I think that your third point (automated tooling not differentiating) is a bit flawed, and that you have missed out entirely on an entire group of people who are complaining about the changes.
To clarify, the point myself and other library/framework authors are raising is that (a) we DO have robust testing, which (b) DOES notify us of deprecations, but (c) the pace of change means we have churn every year updating our libraries to be forwards compatible with anticipated changes as indicated by said deprecations.
Yes, we could ignore these deprecations. However, there are a few issues. First, not every consumer of our libraries will disable deprection notices, which means we get reports about them. Even if you have a policy that you do not treat deprecations as error conditions that need to be resolved, you end up having to deal with the incoming issues and patches — and the average user doesn't typically search to see if something has been submitted previously. This creates work for the maintainers, as they need to close and cross-link these reports.
Second, many of the new deprecations become fatal errors when strict types is enabled. As such, having PHPUnit not convert deprecations to exceptions doesn't fix anything for libraries that enable strict types; we still end up with new failures in our code when we test against a new PHP version, which, again, leads to work.
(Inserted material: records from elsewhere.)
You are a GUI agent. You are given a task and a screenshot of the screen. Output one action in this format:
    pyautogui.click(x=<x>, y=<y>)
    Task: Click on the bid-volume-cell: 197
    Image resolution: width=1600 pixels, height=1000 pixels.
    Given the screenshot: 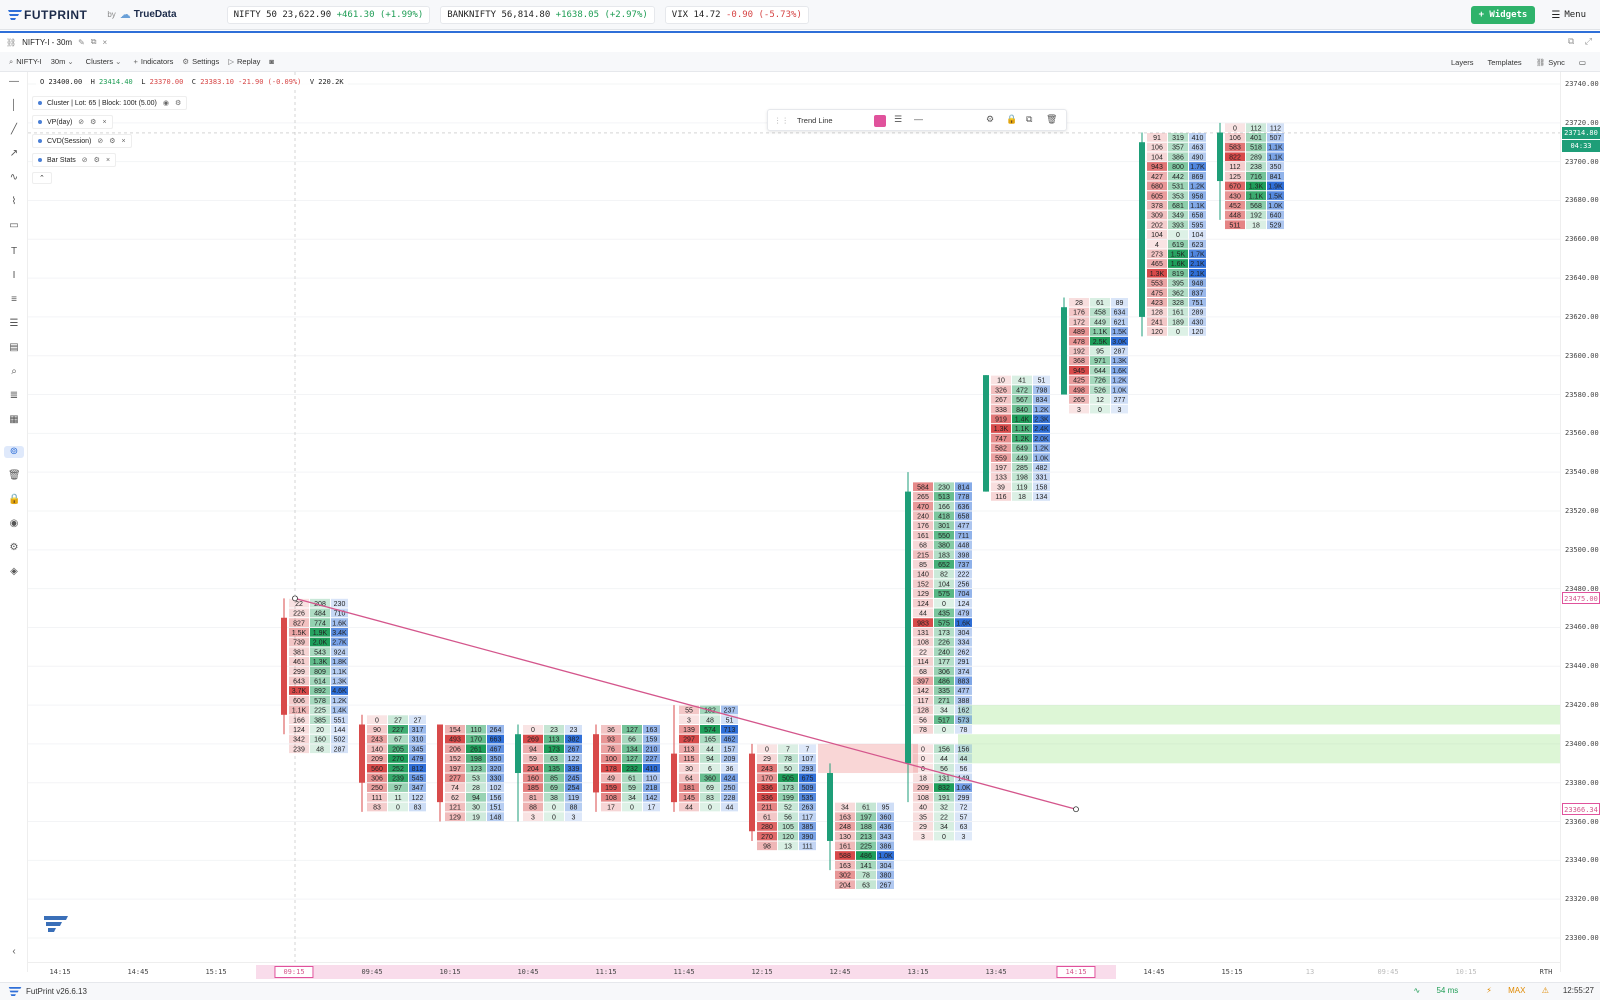 What is the action you would take?
    pyautogui.click(x=1001, y=468)
    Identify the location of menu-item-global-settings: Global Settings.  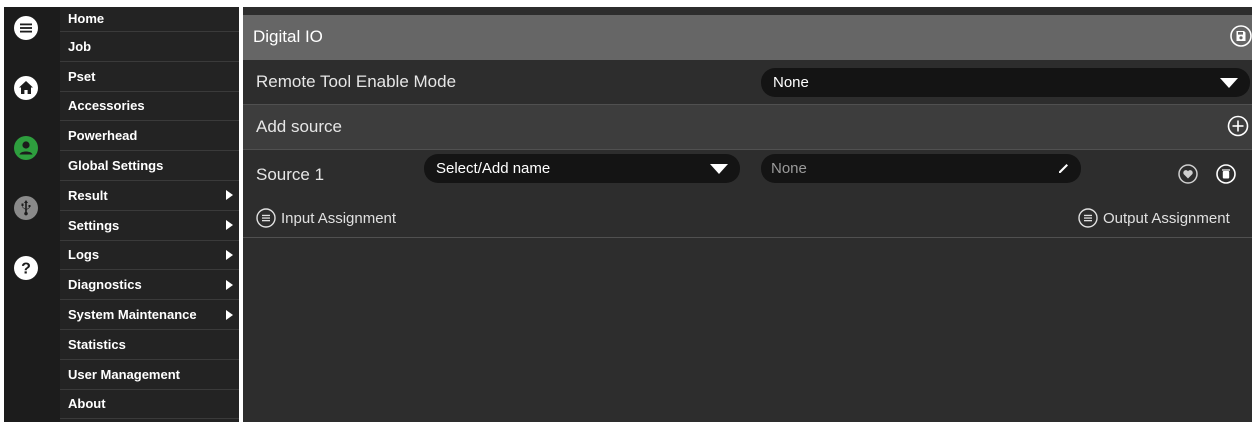
(150, 166).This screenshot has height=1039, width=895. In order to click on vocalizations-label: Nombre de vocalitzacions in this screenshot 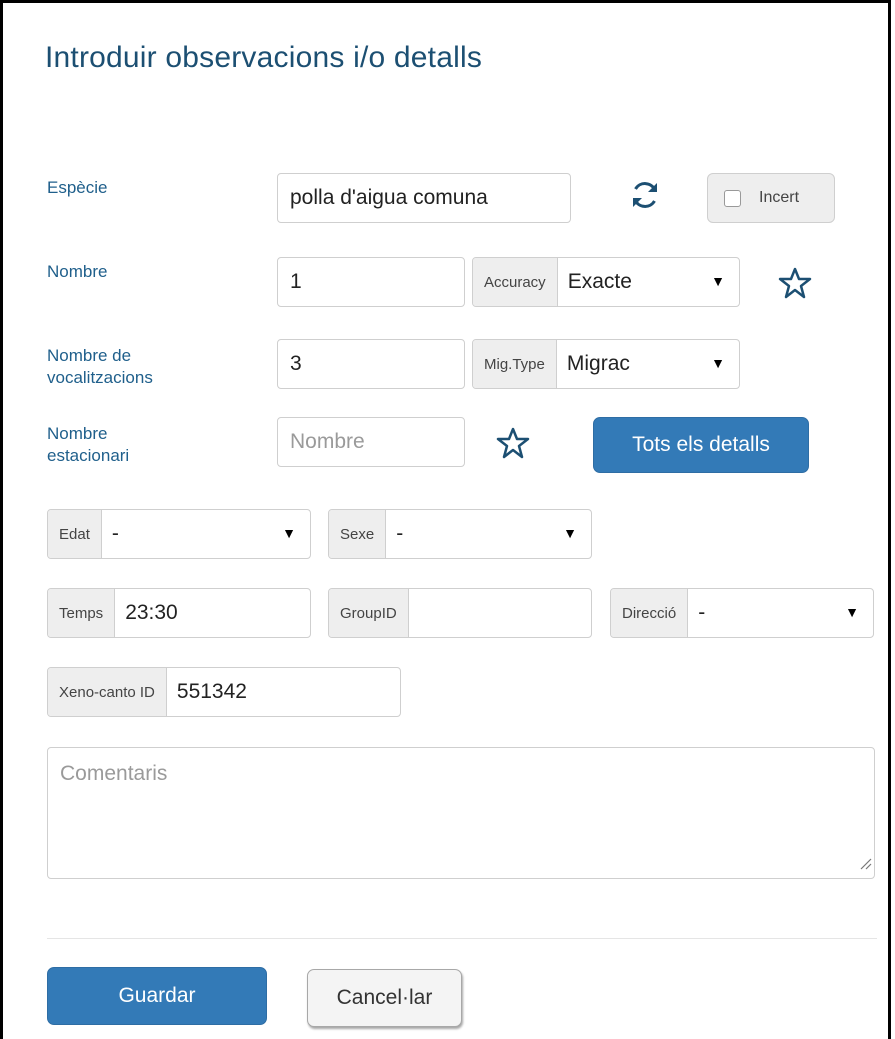, I will do `click(100, 367)`.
My point is that you can have a well-maintained library that chooses to ignore deprecations and still run into churn each year as a new PHP version is rolled out.
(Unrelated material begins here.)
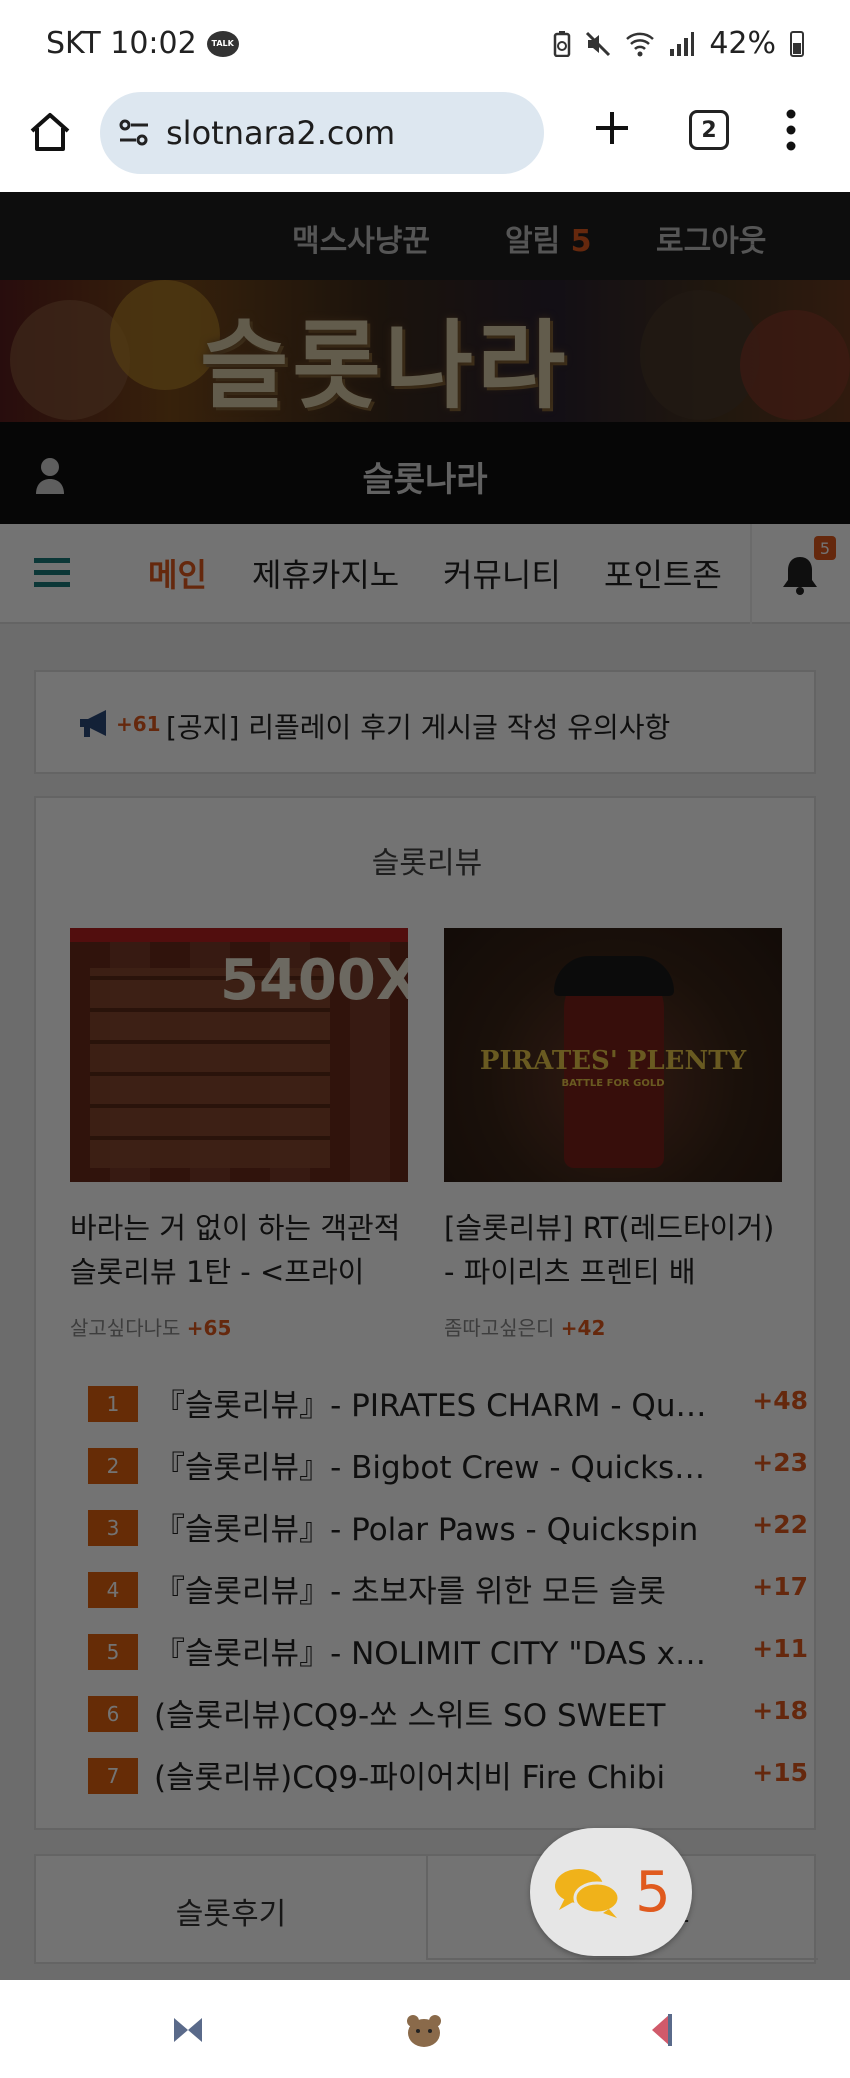 The image size is (850, 2078). What do you see at coordinates (209, 1328) in the screenshot?
I see `points: +65` at bounding box center [209, 1328].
For projects with only one or a handful of packages, this is often not terribly onerous. But for those with more (Laminas has more than 160!), it means a substantial time investment — time where we could be dealing with reported issues or adding requested features, but instead are dealing with making our code compatible with a new minor version of PHP — when minor versions are supposed to insulate us from this very sort of problem!
Don't get me wrong: I definitely approve of the majority of changes that are happening to the language. They make it more predictable, easier to work with, and allow me to write more maintainable code. But the fact that each minor release — and don't forget, minor releases are YEARLY — leads to code churn in the libraries I maintain makes me want to give up on producing OSS, because this sort of churn is busy work with very few benefits.
Do I have any ideas on how to make things easier? Not currently. Deprecations DO allow us to adapt our code earlier to upcoming language changes, and waiting 1, 2, 3, or 4 minor versions to address them would likely require far bigger, more time-consuming changes on our part later. It's the pace at which they occur that is hard on the ecosystem.
One thought I've had is to potentially accept deprecations via an RFC, but only apply them in the final minor release of the series. This would allow libraries to address them all at once, and only once every several years. However, I suspect the process to make this happen could be quite difficult/laborious on the PHP internals developers.